Collected data entries:
= = =
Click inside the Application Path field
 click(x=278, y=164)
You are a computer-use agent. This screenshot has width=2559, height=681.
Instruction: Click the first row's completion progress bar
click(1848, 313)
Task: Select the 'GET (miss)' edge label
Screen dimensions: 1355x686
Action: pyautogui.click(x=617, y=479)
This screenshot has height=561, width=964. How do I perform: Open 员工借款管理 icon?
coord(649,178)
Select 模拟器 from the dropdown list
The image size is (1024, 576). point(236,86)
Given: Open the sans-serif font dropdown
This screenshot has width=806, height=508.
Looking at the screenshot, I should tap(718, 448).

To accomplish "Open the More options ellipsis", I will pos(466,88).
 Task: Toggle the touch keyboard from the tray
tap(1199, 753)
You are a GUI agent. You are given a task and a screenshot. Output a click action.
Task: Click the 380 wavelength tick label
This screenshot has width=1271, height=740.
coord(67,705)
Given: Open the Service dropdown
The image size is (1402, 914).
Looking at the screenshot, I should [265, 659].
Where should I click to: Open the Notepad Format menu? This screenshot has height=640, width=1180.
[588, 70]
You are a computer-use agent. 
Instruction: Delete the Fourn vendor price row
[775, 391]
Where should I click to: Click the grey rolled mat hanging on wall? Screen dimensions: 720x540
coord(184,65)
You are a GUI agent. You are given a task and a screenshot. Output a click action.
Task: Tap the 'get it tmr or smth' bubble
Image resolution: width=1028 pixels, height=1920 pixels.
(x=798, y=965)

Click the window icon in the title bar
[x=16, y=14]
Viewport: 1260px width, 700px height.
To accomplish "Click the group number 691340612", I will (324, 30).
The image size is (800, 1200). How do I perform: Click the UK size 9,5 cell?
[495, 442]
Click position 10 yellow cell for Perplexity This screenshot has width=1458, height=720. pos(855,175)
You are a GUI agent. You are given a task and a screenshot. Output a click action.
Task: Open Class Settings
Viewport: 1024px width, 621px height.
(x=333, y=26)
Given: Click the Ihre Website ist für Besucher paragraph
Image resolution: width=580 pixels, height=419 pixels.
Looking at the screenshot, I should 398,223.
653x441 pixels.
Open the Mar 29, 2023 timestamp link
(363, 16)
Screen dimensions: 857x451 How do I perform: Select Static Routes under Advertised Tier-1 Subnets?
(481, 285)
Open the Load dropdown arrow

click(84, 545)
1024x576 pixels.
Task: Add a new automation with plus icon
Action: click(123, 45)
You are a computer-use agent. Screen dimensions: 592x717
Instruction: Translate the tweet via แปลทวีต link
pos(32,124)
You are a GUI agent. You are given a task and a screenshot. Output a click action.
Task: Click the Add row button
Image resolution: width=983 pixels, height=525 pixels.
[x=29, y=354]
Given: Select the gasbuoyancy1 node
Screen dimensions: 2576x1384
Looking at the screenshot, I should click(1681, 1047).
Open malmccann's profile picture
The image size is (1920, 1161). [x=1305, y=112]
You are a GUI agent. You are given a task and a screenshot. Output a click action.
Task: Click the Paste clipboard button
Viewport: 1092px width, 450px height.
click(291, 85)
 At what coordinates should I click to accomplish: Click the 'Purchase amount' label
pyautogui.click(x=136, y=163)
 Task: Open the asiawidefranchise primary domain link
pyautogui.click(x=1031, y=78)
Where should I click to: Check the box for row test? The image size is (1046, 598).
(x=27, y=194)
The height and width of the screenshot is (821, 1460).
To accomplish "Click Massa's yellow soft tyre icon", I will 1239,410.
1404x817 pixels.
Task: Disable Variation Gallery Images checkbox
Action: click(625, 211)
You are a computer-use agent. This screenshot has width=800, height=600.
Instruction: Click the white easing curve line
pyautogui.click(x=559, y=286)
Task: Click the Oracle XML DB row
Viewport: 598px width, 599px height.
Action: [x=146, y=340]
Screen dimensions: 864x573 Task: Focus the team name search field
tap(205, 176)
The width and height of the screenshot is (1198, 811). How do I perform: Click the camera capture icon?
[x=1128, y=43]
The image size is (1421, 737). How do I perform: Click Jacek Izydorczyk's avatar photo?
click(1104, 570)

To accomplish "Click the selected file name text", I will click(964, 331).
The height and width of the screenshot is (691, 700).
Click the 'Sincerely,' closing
= = =
Full transcription, please: every entry, exactly as written.

▸ Result below
Click inside the Application Path field
 click(x=278, y=164)
You are a computer-use agent. This screenshot has width=2559, height=681.
Instruction: Click the first row's completion progress bar
click(1848, 313)
Task: Select the 'GET (miss)' edge label
Screen dimensions: 1355x686
Action: pyautogui.click(x=617, y=479)
This screenshot has height=561, width=964. How do I perform: Open 员工借款管理 icon?
coord(649,178)
Select 模拟器 from the dropdown list
The image size is (1024, 576). point(236,86)
Given: Open the sans-serif font dropdown
This screenshot has width=806, height=508.
Looking at the screenshot, I should tap(718, 448).

To accomplish "Open the More options ellipsis", I will pos(466,88).
 Task: Toggle the touch keyboard from the tray
tap(1199, 753)
You are a GUI agent. You are given a task and a screenshot. Output a click action.
Task: Click the 380 wavelength tick label
This screenshot has width=1271, height=740.
coord(67,705)
Given: Open the Service dropdown
The image size is (1402, 914).
Looking at the screenshot, I should [265, 659].
Where should I click to: Open the Notepad Format menu? This screenshot has height=640, width=1180.
[588, 70]
You are a computer-use agent. 
Instruction: Delete the Fourn vendor price row
[775, 391]
Where should I click to: Click the grey rolled mat hanging on wall? Screen dimensions: 720x540
coord(184,65)
You are a GUI agent. You are given a task and a screenshot. Output a click action.
Task: Tap the 'get it tmr or smth' bubble
Image resolution: width=1028 pixels, height=1920 pixels.
(x=798, y=965)

Click the window icon in the title bar
[x=16, y=14]
Viewport: 1260px width, 700px height.
To accomplish "Click the group number 691340612", I will (324, 30).
The image size is (800, 1200). How do I perform: Click the UK size 9,5 cell?
[495, 442]
Click position 10 yellow cell for Perplexity This screenshot has width=1458, height=720. pos(855,175)
You are a GUI agent. You are given a task and a screenshot. Output a click action.
Task: Open Class Settings
Viewport: 1024px width, 621px height.
(x=333, y=26)
Given: Click the Ihre Website ist für Besucher paragraph
Image resolution: width=580 pixels, height=419 pixels.
Looking at the screenshot, I should 398,223.
653x441 pixels.
Open the Mar 29, 2023 timestamp link
(363, 16)
Screen dimensions: 857x451 How do I perform: Select Static Routes under Advertised Tier-1 Subnets?
(481, 285)
Open the Load dropdown arrow

click(84, 545)
1024x576 pixels.
Task: Add a new automation with plus icon
Action: click(123, 45)
You are a computer-use agent. Screen dimensions: 592x717
Instruction: Translate the tweet via แปลทวีต link
pos(32,124)
You are a GUI agent. You are given a task and a screenshot. Output a click action.
Task: Click the Add row button
Image resolution: width=983 pixels, height=525 pixels.
[x=29, y=354]
Given: Select the gasbuoyancy1 node
Screen dimensions: 2576x1384
Looking at the screenshot, I should click(1681, 1047).
Open malmccann's profile picture
The image size is (1920, 1161). [x=1305, y=112]
You are a GUI agent. You are given a task and a screenshot. Output a click action.
Task: Click the Paste clipboard button
Viewport: 1092px width, 450px height.
click(291, 85)
 At what coordinates should I click to accomplish: Click the 'Purchase amount' label
pyautogui.click(x=136, y=163)
 Task: Open the asiawidefranchise primary domain link
pyautogui.click(x=1031, y=78)
Where should I click to: Check the box for row test? The image size is (1046, 598).
(x=27, y=194)
The height and width of the screenshot is (821, 1460).
To accomplish "Click Massa's yellow soft tyre icon", I will 1239,410.
1404x817 pixels.
Task: Disable Variation Gallery Images checkbox
Action: click(625, 211)
You are a computer-use agent. This screenshot has width=800, height=600.
Instruction: Click the white easing curve line
pyautogui.click(x=559, y=286)
Task: Click the Oracle XML DB row
Viewport: 598px width, 599px height.
Action: [x=146, y=340]
Screen dimensions: 864x573 Task: Focus the team name search field
tap(205, 176)
The width and height of the screenshot is (1198, 811). How do I perform: Click the camera capture icon?
[x=1128, y=43]
The image size is (1421, 737). How do I perform: Click Jacek Izydorczyk's avatar photo?
click(1104, 570)

To accomplish "Click the selected file name text", I will click(964, 331).
The height and width of the screenshot is (691, 700).
Click the 'Sincerely,' closing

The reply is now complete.